- _SUPPLIED PASSAGE_
* * * * * * *

An easy, step-by-step tutorial for how to make Chicken Stock on the stovetop or in the Instant Pot. Making homemade Chicken Stock is the gateway to taking any broth-based recipe to the next level; the flavor is incomparable and you will never buy store-bought again!

A bowl with homemade chicken stock in it.

Why I make my own stock:

  • Healthy and flavorful: Simmering bones to make stock has next-level depth of flavor that you can't get from chicken broth or store-bought stock and it takes any recipe to the next level! Also, I love knowing and controlling exactly what's in my stock.
  • Easy: I grab a rotisserie chicken from Costco for $5 and feel good that I can use the meat in several different recipes, and instead of wasting the carcass, I use it to make healthy and flavorful homemade broth!

* * * * * * *

- _SOURCE EXCERPT_
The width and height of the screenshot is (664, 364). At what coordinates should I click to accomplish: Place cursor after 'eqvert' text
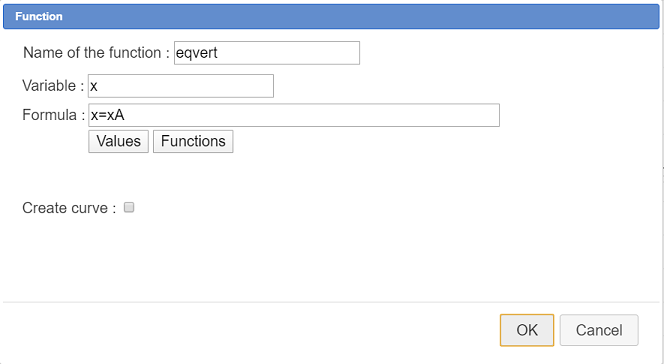click(219, 53)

* * * * * * *

- _YOUR GOAL_
Quote the chicken stock tutorial word for word, beginning at the words "An easy, step-by-step" and stopping after "flavorful homemade broth!".

- _RESULT BELOW_
An easy, step-by-step tutorial for how to make Chicken Stock on the stovetop or in the Instant Pot. Making homemade Chicken Stock is the gateway to taking any broth-based recipe to the next level; the flavor is incomparable and you will never buy store-bought again!

A bowl with homemade chicken stock in it.

Why I make my own stock:

  • Healthy and flavorful: Simmering bones to make stock has next-level depth of flavor that you can't get from chicken broth or store-bought stock and it takes any recipe to the next level! Also, I love knowing and controlling exactly what's in my stock.
  • Easy: I grab a rotisserie chicken from Costco for $5 and feel good that I can use the meat in several different recipes, and instead of wasting the carcass, I use it to make healthy and flavorful homemade broth!